### REQUEST
Format as a numbered list the lines of the data starting at the line containing "The width and height of the screenshot is (1024, 576)." and ending at the line containing "I will point(575,89).", leaving out any blank lines.

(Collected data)
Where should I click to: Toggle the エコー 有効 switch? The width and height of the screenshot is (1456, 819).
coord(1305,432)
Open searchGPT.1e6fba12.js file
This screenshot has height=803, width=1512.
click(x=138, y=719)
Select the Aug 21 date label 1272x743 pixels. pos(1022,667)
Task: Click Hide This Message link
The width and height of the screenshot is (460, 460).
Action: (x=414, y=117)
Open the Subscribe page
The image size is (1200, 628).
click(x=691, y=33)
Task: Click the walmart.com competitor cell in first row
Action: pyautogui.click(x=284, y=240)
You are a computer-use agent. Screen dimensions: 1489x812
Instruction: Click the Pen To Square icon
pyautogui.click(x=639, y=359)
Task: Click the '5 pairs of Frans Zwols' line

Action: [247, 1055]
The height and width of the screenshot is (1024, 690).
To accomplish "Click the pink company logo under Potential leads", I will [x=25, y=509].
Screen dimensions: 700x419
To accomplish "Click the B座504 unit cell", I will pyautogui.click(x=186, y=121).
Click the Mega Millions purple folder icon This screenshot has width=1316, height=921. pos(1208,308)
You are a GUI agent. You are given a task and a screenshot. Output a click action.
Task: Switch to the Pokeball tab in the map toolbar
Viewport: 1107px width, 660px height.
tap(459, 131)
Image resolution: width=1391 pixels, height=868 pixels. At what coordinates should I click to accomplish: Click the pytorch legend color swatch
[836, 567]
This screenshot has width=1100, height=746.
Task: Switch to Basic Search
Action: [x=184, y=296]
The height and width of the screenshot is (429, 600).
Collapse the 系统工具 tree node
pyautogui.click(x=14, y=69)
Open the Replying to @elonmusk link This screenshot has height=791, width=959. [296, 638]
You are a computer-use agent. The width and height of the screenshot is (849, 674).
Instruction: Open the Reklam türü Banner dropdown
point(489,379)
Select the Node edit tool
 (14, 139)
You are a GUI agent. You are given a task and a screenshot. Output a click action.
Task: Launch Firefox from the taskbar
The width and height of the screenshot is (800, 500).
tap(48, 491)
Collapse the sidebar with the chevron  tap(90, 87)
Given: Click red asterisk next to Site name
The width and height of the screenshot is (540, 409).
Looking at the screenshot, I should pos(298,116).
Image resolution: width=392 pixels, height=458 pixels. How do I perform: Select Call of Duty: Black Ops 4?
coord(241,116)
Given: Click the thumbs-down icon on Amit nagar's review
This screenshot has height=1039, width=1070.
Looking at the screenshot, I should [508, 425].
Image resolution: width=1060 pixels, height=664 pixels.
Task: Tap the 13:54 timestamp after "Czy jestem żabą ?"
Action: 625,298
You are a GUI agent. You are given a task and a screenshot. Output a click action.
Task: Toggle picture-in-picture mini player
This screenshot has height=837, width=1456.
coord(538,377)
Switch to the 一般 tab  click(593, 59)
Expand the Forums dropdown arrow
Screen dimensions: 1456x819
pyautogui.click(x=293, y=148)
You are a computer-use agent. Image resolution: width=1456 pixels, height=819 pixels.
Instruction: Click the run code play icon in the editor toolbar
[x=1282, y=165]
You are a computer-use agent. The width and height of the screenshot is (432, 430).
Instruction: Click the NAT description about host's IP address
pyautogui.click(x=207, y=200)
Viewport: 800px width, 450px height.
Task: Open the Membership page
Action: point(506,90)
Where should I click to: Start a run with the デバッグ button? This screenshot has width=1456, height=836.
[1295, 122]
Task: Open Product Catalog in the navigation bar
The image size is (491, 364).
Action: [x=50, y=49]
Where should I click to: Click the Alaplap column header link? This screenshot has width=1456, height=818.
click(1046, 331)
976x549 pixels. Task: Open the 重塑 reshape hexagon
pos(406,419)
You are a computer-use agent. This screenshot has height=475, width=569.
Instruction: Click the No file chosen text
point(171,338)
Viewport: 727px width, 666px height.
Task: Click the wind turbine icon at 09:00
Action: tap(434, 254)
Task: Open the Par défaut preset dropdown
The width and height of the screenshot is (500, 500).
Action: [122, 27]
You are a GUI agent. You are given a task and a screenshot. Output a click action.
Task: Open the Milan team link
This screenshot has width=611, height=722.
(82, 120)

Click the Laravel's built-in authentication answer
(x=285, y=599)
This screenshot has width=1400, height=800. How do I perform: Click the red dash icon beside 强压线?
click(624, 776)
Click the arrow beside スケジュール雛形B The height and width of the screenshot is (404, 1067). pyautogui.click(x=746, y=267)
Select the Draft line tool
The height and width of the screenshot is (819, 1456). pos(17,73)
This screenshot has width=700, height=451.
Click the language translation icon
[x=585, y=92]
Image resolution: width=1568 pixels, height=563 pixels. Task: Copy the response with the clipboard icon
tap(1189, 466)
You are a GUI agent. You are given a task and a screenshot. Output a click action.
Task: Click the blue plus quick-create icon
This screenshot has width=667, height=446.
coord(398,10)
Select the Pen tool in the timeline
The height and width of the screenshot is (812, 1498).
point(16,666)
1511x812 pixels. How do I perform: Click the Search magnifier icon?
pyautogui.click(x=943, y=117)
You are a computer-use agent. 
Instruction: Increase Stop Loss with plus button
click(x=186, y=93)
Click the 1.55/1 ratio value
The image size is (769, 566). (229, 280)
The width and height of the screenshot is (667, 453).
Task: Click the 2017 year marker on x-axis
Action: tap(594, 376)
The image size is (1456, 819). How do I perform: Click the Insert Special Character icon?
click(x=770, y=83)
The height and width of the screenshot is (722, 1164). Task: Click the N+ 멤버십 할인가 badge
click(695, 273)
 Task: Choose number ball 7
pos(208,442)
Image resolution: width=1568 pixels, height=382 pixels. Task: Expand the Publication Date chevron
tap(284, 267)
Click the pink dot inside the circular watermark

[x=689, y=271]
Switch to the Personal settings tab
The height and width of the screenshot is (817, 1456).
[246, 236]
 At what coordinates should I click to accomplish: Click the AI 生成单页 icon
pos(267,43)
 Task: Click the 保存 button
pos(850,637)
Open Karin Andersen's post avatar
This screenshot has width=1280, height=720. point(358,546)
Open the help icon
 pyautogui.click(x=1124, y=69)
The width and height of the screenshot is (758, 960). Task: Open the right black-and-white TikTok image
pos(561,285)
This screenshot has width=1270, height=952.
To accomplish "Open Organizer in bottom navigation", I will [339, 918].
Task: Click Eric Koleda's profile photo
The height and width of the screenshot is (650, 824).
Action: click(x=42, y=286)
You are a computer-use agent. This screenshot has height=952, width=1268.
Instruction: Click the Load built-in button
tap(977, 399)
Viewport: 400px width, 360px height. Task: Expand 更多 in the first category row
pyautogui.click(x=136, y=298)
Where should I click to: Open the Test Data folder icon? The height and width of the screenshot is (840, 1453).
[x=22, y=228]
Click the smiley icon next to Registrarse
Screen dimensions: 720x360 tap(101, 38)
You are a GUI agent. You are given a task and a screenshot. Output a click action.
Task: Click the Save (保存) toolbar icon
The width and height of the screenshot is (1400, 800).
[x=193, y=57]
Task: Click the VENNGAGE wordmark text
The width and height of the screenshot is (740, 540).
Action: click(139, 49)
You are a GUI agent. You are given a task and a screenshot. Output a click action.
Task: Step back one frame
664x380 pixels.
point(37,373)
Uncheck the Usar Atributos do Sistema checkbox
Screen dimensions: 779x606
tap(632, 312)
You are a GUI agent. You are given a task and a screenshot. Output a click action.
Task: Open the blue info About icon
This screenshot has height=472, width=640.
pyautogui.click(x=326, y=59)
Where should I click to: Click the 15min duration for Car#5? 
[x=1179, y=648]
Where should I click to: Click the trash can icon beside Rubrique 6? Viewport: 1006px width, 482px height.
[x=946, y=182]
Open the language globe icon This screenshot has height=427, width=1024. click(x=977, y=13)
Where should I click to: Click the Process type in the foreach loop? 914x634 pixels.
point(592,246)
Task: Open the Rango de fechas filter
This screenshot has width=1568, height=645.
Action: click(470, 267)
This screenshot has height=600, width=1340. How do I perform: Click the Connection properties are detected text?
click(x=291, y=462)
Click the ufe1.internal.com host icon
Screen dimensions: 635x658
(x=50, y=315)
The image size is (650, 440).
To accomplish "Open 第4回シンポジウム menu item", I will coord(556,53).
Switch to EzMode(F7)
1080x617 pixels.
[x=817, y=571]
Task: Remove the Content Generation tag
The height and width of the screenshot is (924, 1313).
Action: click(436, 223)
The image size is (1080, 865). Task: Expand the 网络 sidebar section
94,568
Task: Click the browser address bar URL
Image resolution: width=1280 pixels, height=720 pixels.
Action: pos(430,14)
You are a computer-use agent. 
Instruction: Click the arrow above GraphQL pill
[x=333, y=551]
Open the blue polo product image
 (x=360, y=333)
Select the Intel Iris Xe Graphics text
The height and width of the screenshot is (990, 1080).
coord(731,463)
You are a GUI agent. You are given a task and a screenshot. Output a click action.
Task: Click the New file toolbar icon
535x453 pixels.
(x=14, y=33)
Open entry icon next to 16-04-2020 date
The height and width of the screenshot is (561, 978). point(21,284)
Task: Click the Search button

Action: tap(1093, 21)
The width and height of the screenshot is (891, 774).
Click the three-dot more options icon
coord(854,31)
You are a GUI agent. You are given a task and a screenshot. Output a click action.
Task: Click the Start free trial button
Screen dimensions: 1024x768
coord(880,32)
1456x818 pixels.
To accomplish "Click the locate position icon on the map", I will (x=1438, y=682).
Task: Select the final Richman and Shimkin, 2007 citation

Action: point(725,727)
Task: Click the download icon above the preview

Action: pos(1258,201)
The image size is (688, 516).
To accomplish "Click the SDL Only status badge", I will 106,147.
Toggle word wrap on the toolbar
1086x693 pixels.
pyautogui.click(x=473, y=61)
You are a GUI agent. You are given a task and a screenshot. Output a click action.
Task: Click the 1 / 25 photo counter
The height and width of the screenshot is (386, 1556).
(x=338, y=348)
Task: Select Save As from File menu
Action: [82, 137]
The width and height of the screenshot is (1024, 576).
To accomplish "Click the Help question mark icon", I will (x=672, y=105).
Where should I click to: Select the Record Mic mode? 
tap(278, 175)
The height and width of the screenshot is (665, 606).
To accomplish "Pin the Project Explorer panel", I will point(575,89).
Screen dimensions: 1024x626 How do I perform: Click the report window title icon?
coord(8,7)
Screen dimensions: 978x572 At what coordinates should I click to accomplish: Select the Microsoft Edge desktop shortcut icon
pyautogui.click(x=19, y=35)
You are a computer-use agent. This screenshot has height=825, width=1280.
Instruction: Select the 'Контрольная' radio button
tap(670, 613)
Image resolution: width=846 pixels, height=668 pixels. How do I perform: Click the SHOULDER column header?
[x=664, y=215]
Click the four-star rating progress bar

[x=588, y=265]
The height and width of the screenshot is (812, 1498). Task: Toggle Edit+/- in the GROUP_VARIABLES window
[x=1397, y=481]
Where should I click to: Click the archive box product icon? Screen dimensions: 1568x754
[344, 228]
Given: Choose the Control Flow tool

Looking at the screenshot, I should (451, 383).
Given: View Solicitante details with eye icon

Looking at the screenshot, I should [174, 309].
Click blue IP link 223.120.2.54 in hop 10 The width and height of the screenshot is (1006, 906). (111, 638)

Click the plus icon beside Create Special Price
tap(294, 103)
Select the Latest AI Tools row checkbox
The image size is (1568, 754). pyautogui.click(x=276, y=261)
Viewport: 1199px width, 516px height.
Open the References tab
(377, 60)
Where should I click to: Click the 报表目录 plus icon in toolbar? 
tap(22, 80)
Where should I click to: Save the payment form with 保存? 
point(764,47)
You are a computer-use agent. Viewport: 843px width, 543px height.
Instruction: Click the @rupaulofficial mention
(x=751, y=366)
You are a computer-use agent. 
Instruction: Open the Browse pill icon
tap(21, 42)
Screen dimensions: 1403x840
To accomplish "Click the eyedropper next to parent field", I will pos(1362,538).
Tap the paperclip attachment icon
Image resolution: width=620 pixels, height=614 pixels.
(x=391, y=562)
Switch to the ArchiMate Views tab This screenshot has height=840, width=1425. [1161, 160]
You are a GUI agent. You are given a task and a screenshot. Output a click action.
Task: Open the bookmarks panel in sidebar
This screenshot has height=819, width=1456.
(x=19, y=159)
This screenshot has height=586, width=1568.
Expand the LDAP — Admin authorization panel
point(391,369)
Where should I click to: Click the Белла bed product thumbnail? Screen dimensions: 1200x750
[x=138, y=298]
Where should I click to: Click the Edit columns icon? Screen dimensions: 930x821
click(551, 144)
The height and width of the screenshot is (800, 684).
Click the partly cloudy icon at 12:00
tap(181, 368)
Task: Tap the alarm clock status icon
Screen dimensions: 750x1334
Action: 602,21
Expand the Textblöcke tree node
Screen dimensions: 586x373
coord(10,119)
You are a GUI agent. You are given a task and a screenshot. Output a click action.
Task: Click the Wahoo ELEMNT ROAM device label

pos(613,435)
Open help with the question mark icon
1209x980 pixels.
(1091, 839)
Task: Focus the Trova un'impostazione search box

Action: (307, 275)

### ANSWER TO THIS TASK
1. The width and height of the screenshot is (1024, 576).
2. To accomplish "Click the Help question mark icon", I will (x=672, y=105).
3. Where should I click to: Select the Record Mic mode? 
4. tap(278, 175)
5. The height and width of the screenshot is (665, 606).
6. To accomplish "Pin the Project Explorer panel", I will point(575,89).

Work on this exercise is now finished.